* WORK TO BE COMPLETED *
Pick out each line in the items below that contains the word "image" and copy it in full.

* GIVEN RECORDS *
* * * * *

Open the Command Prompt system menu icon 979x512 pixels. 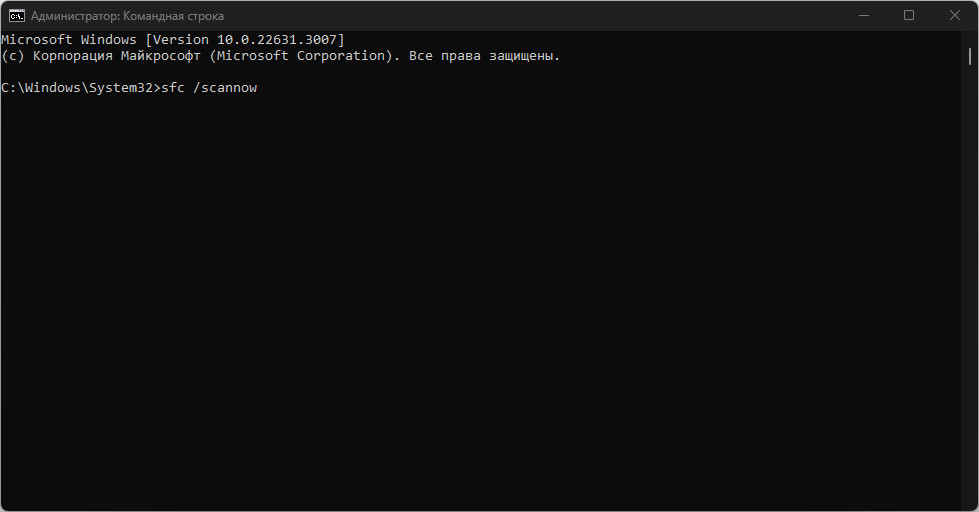17,16
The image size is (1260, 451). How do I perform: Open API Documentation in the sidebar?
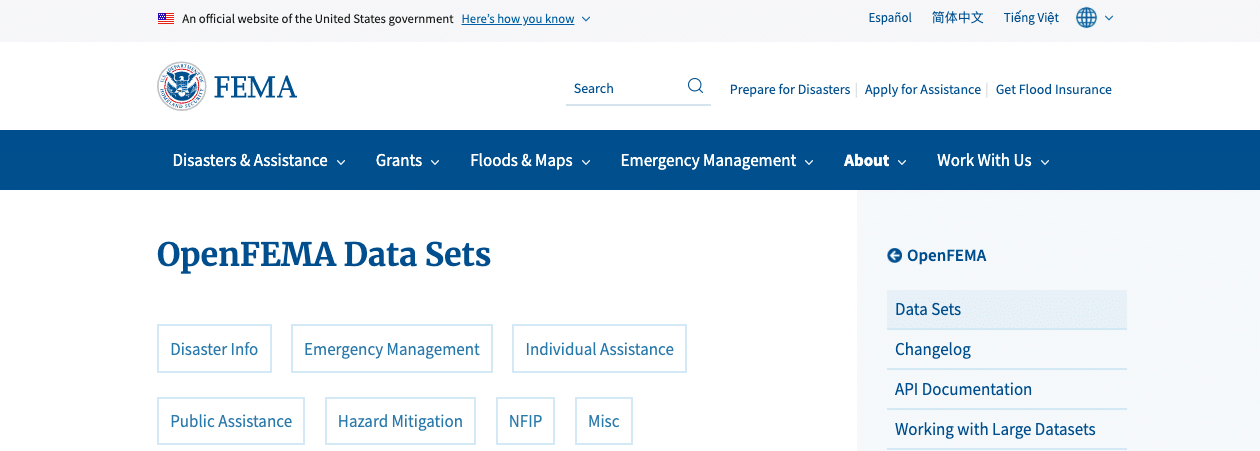tap(963, 389)
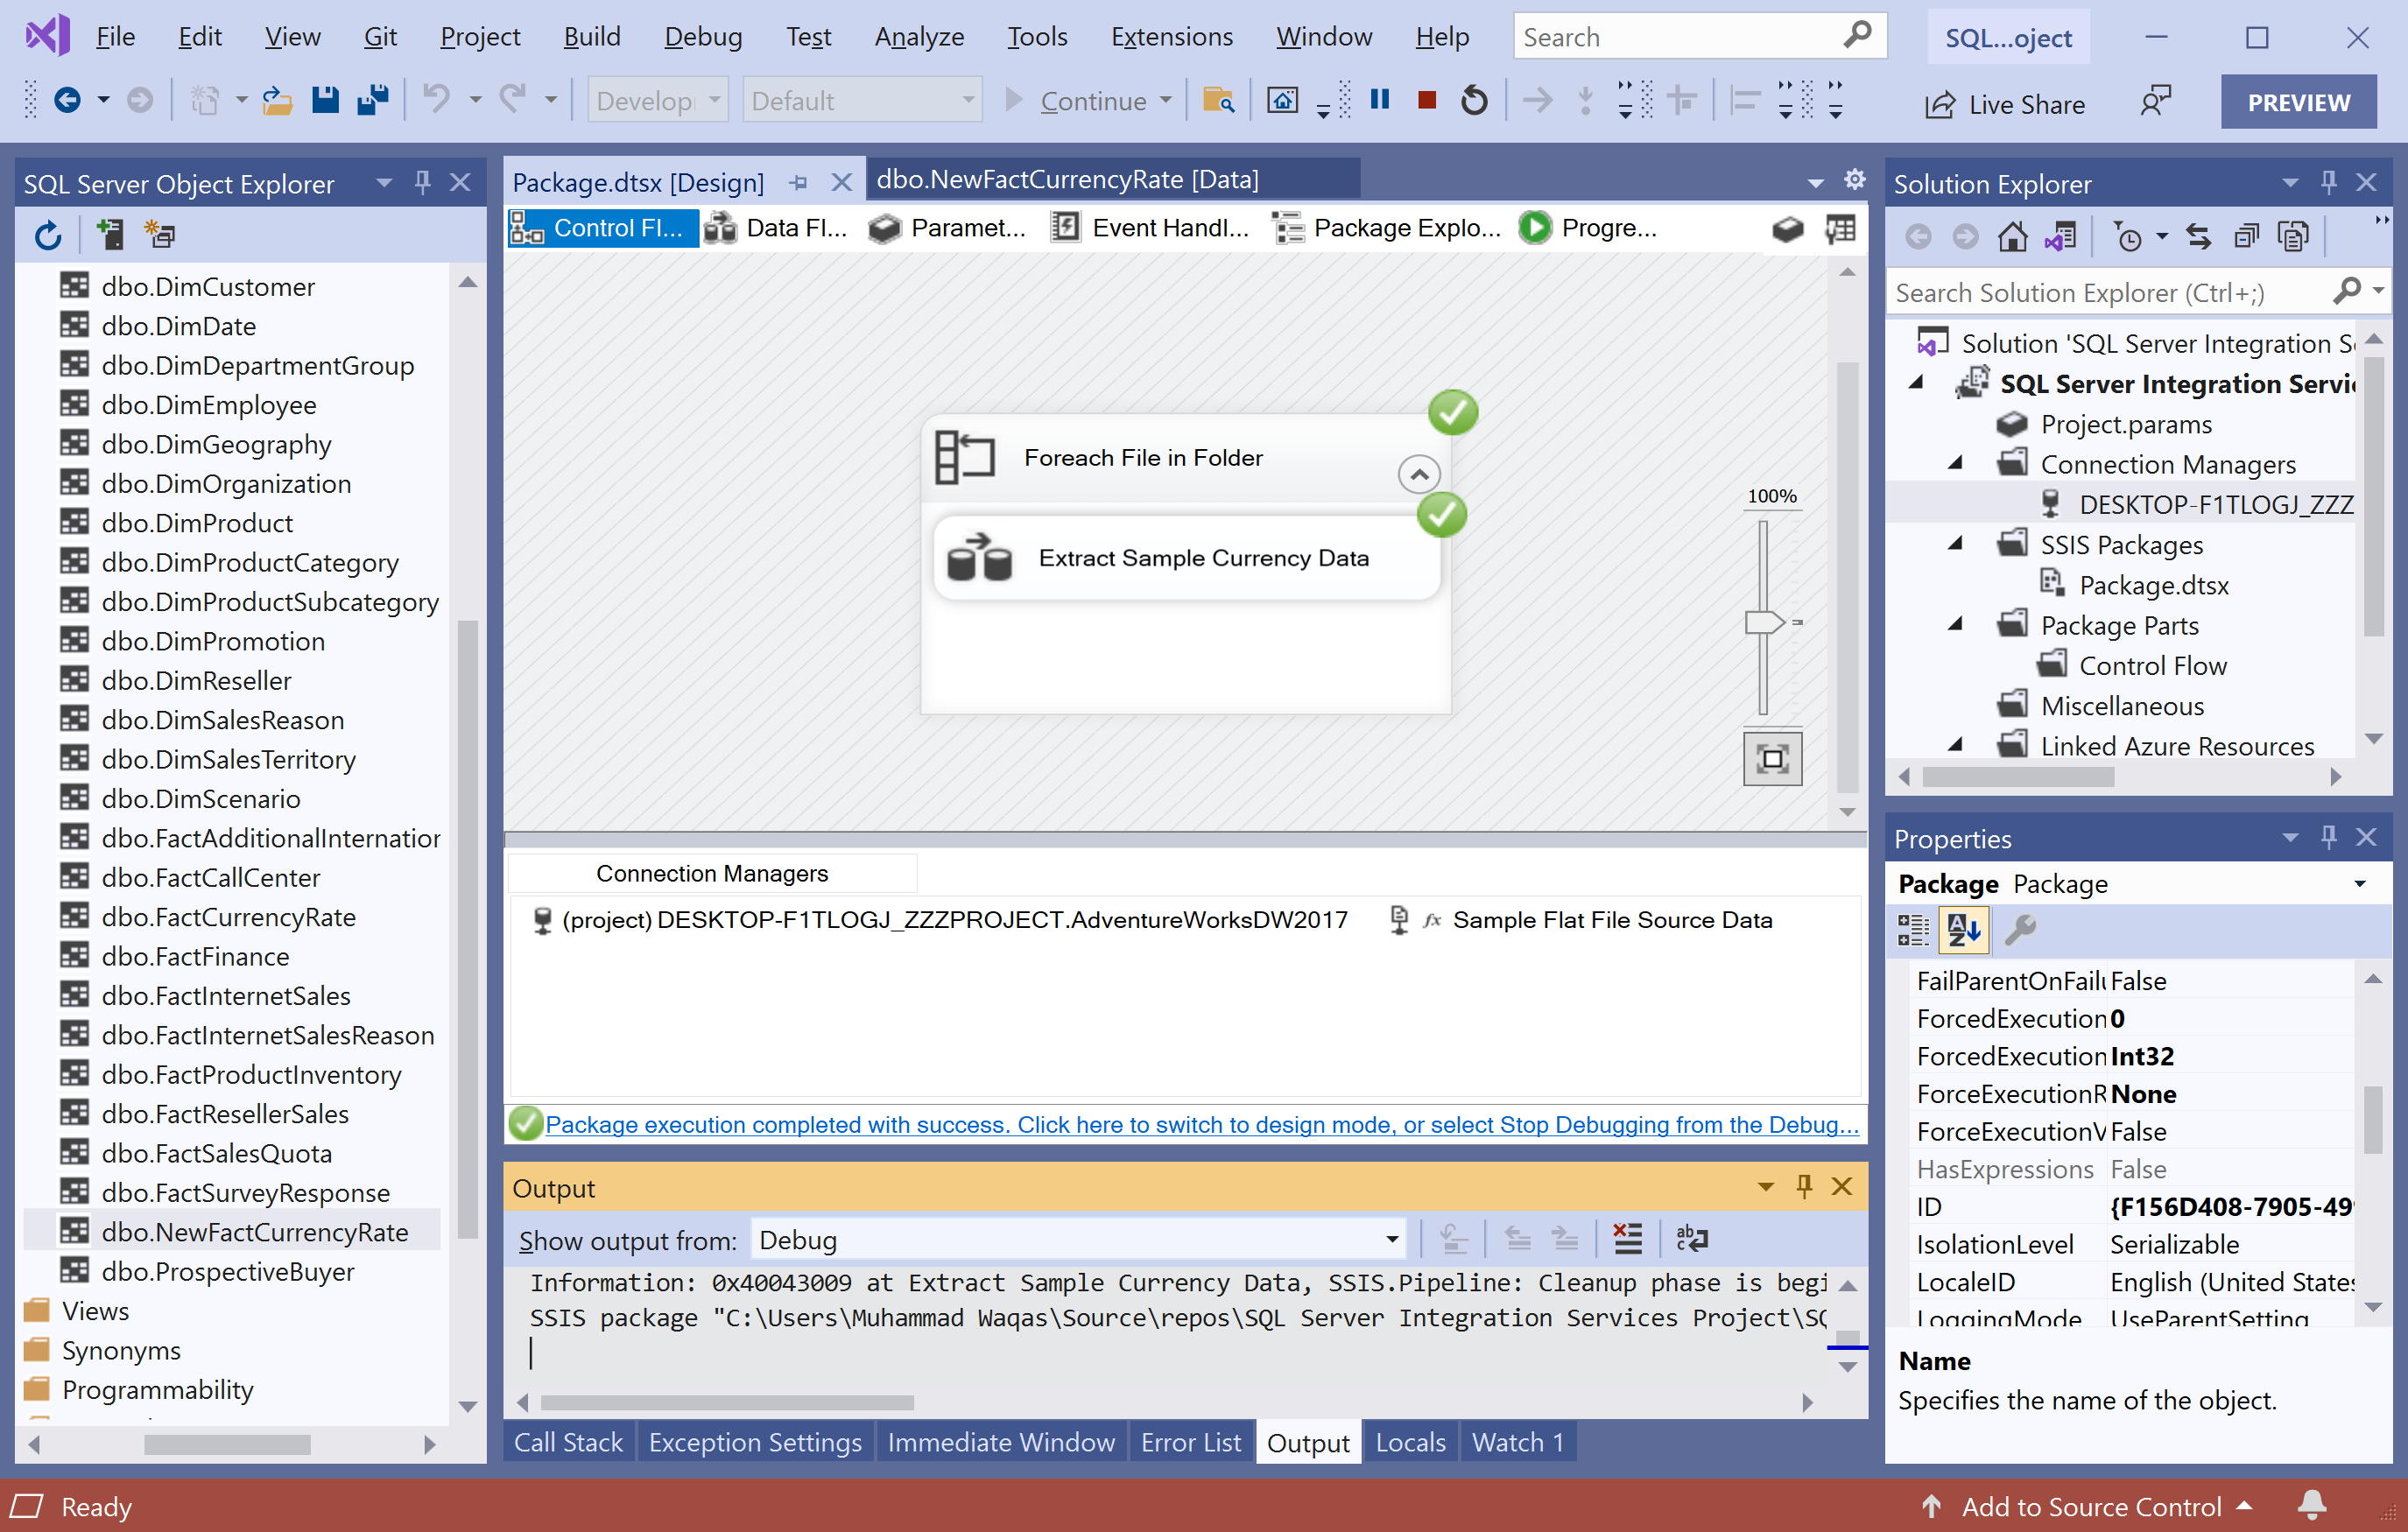Click Save All in the toolbar

pos(373,100)
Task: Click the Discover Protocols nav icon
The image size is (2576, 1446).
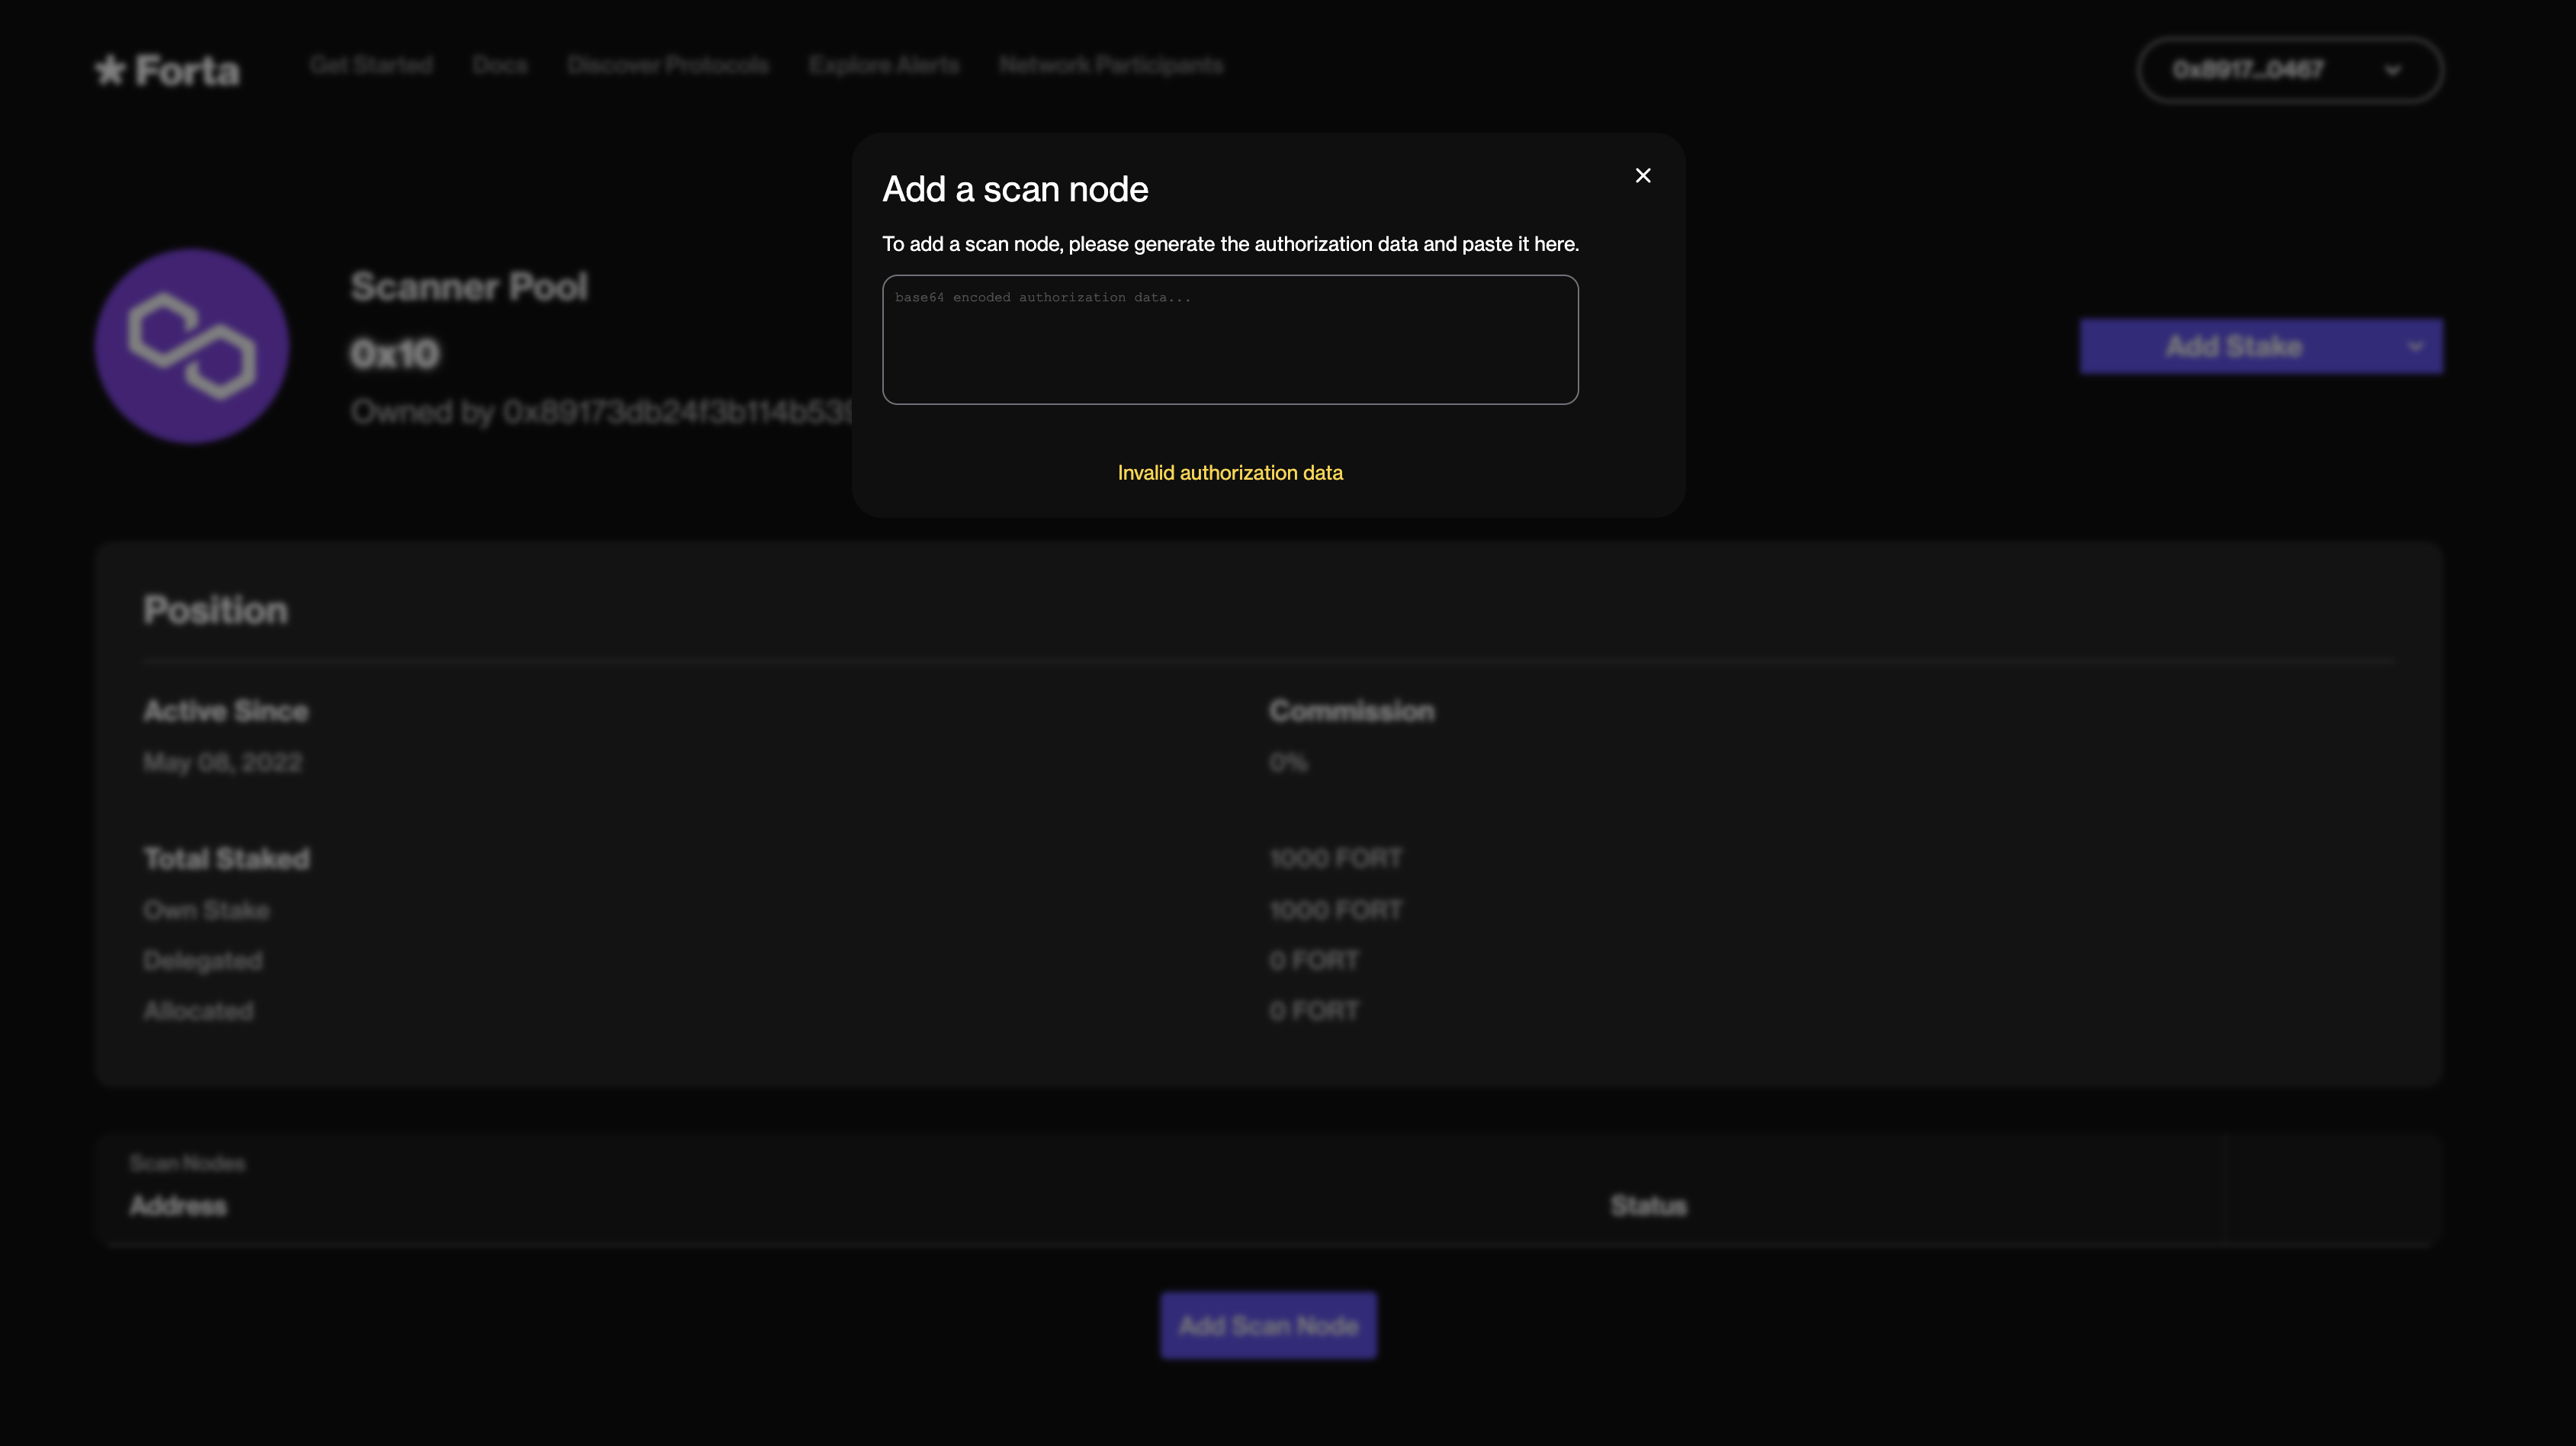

* * * * *

* RESULT OF THE TASK *
The image size is (1260, 451). How do I perform: Open API Documentation in the sidebar?
The image size is (2576, 1446).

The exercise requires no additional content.